* **Assignment**
Find the lines of data that contain the string "computer", then list them.

* **Stored records**
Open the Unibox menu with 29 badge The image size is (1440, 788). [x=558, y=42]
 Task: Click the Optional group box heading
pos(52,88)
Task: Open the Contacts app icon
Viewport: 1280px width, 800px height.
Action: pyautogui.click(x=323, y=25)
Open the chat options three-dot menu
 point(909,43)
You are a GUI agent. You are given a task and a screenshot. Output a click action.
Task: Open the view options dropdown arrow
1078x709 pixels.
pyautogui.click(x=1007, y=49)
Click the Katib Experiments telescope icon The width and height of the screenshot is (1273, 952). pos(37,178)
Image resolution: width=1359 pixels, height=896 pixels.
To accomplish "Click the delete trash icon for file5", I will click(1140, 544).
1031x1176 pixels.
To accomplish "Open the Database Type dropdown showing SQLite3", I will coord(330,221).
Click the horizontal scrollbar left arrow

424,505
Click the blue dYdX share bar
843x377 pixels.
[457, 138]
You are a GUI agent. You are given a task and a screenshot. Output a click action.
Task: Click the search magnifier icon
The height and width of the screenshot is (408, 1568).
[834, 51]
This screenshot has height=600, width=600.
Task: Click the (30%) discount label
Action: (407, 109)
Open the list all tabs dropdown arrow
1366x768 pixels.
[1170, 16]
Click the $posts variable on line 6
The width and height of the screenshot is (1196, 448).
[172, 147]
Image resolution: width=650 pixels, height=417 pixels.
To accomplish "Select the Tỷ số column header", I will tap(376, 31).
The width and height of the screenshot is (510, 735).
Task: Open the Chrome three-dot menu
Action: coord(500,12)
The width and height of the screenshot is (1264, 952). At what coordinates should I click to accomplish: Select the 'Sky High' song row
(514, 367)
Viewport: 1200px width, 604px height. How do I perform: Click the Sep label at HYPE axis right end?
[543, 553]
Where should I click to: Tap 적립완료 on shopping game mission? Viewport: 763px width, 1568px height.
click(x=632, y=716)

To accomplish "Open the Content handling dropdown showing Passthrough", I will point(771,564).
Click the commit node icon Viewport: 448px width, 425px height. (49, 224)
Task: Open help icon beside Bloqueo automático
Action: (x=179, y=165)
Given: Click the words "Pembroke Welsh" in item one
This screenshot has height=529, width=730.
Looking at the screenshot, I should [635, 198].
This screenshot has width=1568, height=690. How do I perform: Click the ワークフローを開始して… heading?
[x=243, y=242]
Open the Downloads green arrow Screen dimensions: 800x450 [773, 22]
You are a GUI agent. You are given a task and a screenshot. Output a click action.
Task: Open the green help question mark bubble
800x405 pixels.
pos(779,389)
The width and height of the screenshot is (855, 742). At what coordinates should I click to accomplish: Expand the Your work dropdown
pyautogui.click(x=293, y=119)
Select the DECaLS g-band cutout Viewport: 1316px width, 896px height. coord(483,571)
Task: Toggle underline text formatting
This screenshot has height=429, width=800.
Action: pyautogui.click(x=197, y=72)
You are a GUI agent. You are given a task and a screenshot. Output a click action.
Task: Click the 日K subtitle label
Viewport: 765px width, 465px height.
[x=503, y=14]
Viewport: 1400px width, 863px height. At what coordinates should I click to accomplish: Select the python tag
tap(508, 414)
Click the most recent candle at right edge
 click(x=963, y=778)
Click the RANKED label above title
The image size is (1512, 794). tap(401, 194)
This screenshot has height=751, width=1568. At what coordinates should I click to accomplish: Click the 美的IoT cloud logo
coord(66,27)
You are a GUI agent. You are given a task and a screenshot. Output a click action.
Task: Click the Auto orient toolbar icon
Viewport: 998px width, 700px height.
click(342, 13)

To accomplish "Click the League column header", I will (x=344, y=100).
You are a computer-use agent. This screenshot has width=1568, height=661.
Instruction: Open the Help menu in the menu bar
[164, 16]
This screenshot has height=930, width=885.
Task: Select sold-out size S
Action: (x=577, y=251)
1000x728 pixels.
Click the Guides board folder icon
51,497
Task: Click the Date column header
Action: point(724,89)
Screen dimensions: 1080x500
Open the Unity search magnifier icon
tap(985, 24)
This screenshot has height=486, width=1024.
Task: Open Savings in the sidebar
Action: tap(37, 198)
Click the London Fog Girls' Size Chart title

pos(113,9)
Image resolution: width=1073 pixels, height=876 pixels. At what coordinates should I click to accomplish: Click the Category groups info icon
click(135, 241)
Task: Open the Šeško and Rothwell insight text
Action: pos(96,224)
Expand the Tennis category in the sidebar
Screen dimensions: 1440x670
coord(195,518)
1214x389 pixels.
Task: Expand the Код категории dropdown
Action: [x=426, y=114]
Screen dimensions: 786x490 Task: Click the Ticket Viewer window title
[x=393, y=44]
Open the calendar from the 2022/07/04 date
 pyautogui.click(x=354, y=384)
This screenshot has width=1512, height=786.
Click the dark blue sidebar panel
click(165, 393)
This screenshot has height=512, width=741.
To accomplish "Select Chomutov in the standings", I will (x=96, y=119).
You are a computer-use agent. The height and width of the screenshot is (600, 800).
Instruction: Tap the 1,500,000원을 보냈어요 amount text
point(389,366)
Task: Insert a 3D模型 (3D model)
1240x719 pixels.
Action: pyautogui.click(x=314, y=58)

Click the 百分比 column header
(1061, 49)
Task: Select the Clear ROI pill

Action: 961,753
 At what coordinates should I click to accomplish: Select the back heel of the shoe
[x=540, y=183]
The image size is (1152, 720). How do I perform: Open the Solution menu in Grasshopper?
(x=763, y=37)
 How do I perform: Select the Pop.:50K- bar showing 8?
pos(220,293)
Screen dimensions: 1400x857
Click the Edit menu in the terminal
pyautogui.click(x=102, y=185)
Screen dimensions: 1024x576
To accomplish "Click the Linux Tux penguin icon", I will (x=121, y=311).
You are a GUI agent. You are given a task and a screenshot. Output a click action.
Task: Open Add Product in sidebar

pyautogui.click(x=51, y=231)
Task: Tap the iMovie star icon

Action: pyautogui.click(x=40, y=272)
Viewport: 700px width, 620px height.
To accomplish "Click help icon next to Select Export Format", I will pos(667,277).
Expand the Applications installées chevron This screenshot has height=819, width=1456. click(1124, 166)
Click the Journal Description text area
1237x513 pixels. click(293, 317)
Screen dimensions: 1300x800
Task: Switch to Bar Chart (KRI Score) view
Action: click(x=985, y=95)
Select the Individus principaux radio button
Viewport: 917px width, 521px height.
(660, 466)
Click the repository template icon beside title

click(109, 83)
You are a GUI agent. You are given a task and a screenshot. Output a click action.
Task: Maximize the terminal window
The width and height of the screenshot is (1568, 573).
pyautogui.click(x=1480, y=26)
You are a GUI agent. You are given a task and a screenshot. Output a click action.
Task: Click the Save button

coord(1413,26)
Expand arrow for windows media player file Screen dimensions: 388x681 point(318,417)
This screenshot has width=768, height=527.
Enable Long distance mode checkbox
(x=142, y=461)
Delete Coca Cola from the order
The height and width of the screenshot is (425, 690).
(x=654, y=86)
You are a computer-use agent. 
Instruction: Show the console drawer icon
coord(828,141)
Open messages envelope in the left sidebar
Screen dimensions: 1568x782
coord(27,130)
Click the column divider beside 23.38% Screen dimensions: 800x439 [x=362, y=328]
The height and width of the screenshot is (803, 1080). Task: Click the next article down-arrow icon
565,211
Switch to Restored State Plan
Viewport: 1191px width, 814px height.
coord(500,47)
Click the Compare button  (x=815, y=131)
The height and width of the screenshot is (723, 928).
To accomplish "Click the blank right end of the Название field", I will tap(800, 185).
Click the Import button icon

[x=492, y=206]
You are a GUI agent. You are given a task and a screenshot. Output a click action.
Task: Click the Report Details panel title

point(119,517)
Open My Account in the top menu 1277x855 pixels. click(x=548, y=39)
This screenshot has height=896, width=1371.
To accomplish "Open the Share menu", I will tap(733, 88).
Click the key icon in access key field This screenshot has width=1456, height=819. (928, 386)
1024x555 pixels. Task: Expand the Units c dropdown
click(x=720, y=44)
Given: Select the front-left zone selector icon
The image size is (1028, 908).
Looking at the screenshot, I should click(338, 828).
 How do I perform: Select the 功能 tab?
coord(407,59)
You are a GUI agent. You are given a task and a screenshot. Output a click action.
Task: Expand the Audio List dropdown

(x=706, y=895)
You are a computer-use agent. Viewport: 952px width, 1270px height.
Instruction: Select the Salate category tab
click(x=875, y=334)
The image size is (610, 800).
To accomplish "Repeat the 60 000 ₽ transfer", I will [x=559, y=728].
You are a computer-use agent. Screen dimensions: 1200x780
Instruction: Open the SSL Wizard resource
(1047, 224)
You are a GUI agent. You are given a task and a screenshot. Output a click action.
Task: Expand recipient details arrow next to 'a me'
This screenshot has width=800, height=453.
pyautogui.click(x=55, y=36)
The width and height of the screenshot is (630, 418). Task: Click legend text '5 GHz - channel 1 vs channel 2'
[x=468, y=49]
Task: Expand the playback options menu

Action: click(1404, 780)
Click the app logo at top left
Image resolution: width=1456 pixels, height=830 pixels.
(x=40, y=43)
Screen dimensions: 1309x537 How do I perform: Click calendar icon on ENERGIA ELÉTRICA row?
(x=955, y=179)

* **Response area**
You are a computer-use agent. This screenshot has width=1568, height=661.
You are a computer-use agent. The height and width of the screenshot is (600, 800).
You are a computer-use agent. 
You are a computer-use agent. Viewport: 952px width, 1270px height.
You are a computer-use agent. Screen dimensions: 1200x780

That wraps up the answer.